If vulnerability were a currency, Microsoft would make another billion

Today Microsoft reported an unpatched zero-day vulnerability in several products Windows and Office, which was used in the wild for remote code execution (Remote Code Execution, RCE) using malicious Office documents.

Unauthenticated attackers could exploit the vulnerability CVE-2023-36884 V APT-attacks of increased complexity, without requiring user intervention. Successful exploitation of the bug allows the hacker to gain access to confidential information, disable system protection, and block the victim from accessing the compromised system.

The flaw has not yet been fixed, but Microsoft will provide fixes to customers through a monthly release or an unscheduled security update.
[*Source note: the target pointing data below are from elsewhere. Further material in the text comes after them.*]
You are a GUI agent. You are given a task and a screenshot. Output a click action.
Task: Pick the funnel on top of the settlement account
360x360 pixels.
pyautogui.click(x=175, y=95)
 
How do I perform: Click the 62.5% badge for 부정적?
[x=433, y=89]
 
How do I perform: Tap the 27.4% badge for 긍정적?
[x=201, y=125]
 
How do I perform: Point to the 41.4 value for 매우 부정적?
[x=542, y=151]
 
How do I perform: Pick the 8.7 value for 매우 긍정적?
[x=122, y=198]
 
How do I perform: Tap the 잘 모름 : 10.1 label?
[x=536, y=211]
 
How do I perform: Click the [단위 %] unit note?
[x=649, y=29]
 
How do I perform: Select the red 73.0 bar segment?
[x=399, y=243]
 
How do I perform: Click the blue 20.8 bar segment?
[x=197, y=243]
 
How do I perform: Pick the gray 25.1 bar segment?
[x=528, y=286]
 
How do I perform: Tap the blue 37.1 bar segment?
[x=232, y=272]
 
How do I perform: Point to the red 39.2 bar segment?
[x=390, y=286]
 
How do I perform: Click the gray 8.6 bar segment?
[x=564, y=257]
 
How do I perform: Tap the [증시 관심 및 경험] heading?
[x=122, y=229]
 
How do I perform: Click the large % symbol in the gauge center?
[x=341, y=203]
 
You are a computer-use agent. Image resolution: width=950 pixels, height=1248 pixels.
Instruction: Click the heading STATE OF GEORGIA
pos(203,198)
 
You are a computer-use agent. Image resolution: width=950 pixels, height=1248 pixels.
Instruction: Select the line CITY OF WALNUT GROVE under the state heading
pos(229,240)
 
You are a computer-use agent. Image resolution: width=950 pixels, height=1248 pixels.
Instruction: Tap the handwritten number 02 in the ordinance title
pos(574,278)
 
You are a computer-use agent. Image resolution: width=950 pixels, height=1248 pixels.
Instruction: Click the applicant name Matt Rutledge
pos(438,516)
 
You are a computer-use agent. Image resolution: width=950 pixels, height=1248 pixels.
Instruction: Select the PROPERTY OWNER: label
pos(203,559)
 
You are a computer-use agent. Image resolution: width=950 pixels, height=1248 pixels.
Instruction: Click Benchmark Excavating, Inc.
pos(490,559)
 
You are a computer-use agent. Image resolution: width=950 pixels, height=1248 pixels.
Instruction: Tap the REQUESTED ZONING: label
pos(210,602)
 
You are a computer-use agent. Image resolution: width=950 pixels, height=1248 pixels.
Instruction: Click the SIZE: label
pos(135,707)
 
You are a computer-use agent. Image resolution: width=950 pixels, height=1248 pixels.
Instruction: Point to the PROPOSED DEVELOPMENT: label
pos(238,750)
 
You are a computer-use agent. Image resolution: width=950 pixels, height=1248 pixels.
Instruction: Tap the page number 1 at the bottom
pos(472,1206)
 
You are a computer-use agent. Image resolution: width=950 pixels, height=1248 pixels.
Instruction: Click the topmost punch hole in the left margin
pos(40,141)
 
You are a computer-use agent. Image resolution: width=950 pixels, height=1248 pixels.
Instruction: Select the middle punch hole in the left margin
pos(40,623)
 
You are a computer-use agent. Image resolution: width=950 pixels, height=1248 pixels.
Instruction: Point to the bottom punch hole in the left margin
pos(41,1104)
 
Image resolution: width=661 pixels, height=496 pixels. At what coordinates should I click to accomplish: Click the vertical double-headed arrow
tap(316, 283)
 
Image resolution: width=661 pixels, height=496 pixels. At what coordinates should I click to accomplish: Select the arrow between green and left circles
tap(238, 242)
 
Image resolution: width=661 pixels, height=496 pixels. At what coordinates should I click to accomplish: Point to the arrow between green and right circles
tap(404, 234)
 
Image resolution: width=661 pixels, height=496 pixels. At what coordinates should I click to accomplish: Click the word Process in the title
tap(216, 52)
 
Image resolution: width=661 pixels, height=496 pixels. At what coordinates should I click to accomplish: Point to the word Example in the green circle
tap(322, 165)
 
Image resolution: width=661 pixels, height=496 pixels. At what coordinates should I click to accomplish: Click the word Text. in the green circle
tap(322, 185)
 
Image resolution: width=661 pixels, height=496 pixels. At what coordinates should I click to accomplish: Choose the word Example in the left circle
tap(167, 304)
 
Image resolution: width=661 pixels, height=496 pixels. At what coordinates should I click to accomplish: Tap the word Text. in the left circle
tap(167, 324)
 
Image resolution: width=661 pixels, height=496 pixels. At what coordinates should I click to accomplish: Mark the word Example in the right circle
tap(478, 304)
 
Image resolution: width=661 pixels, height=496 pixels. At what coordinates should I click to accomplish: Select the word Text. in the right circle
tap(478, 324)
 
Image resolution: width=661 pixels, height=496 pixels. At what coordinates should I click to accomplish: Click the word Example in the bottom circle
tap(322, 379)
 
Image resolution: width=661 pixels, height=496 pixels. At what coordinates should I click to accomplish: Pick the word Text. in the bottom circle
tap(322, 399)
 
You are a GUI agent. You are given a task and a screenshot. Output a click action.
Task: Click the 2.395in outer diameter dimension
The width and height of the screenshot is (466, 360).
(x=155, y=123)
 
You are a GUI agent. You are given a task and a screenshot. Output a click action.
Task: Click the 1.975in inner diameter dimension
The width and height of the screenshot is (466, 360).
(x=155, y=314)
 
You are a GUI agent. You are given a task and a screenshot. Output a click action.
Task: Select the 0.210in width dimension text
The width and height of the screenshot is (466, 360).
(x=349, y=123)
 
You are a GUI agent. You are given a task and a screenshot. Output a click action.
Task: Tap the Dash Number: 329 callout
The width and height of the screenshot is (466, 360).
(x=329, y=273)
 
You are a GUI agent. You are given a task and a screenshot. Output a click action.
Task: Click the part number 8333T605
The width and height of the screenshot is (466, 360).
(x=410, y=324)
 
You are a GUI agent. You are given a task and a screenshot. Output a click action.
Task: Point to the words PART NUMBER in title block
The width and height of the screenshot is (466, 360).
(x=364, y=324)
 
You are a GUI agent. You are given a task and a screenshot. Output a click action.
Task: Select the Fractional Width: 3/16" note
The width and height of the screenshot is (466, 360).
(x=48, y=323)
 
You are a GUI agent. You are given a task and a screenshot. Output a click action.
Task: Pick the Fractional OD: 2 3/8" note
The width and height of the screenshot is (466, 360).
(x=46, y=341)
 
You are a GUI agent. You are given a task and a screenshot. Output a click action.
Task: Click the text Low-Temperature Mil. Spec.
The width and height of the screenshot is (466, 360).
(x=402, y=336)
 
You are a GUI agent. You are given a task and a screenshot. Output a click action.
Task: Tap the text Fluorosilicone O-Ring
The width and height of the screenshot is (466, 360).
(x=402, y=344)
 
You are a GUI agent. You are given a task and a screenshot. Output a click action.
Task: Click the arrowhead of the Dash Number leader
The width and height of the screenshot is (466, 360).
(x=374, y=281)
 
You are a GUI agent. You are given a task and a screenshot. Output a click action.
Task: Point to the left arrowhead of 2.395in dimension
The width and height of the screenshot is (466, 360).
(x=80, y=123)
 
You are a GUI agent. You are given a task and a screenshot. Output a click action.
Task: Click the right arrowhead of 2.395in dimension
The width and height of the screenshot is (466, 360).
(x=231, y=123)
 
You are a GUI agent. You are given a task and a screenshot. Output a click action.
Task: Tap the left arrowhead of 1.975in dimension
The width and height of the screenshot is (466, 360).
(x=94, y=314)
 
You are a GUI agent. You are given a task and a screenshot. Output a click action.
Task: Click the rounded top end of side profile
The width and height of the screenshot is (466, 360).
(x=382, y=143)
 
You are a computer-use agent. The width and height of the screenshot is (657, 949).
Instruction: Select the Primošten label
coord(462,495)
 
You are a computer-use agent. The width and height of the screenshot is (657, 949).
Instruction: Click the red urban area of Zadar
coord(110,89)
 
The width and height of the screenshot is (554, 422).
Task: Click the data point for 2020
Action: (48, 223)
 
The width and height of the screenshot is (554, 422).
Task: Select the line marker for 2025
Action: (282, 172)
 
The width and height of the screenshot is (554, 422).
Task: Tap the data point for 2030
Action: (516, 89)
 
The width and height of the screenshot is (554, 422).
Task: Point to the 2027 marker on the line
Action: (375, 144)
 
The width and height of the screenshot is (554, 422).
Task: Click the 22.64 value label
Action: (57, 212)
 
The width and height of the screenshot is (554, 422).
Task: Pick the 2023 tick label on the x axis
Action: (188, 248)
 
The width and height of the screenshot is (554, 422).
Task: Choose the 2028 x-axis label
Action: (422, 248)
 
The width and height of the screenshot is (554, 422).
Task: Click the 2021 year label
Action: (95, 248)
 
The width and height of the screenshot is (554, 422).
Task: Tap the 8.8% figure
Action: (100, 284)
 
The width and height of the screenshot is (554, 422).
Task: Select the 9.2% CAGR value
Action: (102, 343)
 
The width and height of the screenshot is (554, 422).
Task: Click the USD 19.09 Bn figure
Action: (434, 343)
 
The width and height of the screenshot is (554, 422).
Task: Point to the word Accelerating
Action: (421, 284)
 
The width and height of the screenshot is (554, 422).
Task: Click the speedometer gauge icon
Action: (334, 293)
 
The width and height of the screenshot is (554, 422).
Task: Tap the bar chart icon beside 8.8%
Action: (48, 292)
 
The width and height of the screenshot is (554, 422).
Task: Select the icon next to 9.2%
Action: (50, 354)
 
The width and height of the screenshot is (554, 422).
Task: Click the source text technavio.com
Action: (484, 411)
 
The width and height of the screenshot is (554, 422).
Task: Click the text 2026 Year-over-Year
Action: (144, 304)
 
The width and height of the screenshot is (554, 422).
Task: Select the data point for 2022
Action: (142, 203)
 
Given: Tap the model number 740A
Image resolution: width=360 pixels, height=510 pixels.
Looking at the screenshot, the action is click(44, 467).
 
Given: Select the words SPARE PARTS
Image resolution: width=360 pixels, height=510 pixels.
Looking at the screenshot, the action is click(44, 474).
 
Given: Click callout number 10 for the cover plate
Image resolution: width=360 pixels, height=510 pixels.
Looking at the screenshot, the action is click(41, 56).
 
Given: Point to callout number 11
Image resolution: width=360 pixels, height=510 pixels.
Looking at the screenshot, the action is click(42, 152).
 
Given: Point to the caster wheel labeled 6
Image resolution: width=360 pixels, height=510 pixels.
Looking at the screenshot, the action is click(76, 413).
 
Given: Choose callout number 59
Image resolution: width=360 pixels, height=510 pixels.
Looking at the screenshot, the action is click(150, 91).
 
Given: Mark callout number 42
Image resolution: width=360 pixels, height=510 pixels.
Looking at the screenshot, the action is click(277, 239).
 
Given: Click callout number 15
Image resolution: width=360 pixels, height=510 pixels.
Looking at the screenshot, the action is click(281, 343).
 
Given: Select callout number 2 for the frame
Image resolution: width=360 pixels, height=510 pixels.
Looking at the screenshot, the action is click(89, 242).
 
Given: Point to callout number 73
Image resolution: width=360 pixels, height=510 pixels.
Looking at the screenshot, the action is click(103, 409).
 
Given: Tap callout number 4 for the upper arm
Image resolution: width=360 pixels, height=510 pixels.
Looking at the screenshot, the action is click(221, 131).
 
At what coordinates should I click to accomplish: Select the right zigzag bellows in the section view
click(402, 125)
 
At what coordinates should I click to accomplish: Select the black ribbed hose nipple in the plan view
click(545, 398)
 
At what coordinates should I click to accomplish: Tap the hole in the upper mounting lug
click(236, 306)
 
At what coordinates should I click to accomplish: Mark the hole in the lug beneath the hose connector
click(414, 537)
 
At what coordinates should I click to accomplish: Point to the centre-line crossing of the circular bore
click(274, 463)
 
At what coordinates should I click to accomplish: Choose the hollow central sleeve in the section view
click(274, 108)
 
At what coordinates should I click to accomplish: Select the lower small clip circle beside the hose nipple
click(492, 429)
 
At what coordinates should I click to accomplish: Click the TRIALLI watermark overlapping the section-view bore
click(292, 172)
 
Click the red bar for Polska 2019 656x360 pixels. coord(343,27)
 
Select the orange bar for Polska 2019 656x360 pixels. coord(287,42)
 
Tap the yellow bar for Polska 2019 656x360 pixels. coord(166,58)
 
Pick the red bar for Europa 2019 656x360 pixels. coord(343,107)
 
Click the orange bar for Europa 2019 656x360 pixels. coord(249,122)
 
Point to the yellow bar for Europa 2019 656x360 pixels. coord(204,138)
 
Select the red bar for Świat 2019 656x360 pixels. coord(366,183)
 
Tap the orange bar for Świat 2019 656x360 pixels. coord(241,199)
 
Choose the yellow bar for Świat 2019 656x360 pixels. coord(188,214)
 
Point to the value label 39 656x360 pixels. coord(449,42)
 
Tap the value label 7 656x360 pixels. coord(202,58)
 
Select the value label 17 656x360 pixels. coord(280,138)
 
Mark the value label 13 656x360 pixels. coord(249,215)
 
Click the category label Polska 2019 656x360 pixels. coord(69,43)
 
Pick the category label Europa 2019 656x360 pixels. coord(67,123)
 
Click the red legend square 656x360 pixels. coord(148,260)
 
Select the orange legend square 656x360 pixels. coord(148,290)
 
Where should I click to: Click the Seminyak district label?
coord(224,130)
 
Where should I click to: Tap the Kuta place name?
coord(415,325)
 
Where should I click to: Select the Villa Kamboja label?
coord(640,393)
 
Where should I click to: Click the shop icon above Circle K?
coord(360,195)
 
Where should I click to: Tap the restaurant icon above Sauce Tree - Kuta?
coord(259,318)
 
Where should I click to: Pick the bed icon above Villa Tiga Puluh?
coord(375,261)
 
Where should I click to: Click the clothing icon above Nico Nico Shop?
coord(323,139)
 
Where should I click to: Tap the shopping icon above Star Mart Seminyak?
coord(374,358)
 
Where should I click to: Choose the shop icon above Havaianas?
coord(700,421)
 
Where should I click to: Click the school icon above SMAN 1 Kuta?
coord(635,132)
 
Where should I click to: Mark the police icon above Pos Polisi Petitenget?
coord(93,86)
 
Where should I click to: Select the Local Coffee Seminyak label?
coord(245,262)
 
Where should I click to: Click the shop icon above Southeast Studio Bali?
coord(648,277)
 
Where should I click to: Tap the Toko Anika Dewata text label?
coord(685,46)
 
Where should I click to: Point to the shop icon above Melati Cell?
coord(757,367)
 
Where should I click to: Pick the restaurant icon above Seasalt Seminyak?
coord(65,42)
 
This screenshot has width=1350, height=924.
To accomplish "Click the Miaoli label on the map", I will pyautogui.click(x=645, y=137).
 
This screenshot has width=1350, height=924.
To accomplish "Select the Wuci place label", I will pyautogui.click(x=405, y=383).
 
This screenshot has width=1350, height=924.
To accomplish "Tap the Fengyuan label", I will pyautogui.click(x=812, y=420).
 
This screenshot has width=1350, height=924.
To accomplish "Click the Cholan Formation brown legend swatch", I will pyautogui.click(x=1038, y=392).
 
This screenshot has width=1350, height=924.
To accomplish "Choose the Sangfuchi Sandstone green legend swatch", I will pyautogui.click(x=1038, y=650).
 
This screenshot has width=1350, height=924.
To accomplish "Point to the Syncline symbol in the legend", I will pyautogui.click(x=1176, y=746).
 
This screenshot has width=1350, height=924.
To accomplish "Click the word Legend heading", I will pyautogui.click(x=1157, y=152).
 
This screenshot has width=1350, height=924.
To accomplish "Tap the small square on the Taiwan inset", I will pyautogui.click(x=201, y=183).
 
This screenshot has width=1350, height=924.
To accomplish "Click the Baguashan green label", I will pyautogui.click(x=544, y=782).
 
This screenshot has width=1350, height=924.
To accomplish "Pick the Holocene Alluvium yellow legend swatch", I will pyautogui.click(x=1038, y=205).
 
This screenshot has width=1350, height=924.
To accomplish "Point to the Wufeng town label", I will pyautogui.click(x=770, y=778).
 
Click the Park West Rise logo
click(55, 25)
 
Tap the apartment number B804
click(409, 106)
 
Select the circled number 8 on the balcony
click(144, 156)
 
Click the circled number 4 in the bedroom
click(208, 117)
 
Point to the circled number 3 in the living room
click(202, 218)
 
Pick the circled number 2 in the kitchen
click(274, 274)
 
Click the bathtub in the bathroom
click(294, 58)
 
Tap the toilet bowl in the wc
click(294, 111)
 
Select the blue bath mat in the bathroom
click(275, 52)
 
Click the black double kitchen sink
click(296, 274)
Available Mitigation Measures

Until CVE-2023-36884 is available to protect against phishing attacks, users are advised to use Defender for Office and block all Office applications from creating child processes (rule Block all Office applications from creating child processes) .

Customers who do not use these protections can add the following application names to the registry key HKEY_LOCAL_MACHINE\SOFTWARE\Policies\Microsoft\Internet Explorer\Main\FeatureControl\FEATURE_BLOCK_CROSS_PROTOCOL_FILE_NAVIGATION as values ​​of type REG_DWORD with data 1:

• Excel.exe
• graph.exe
• MSAccess.exe
• MSPub.exe
• powerpoint.exe
• Visio.exe
• WinProj.exe
• winword.exe
• wordpad.exe

However, it is important to note that setting this registry key to block exploitation attempts may also affect certain Microsoft Office features associated with the applications listed above.

Installation key registry FEATURE_BLOCK_CROSS_PROTOCOL_FILE_NAVIGATION

Exploitation in attacks on NATO summit participants

IN separate blog post the company reports that bug CVE-2023-36884 was used in attacks on supporters of Ukraine attending the NATO summit in Vilnius, Lithuania.

According to experts, the RomCom hacker group (Storm-0978, Tropical Scorpius, UNC2596, Void Rabisu) used fake documents that call for Ukraine to join NATO – one of the key topics of discussion at the summit.

In case of successful exploitation, an attacker can remotely execute code (Remote Code Execution, RCE) on an infected device by creating a malicious .docx or .rtf document. This is achieved by using a specially crafted document to run a vulnerable version of the Microsoft Support Diagnostic Tool (MSDT), which allows an attacker to pass a command to the utility to execute.

All users, in particular those who work with confidential information or are the target of increased interest for hackers, are urged to take the security measures recommended by Microsoft.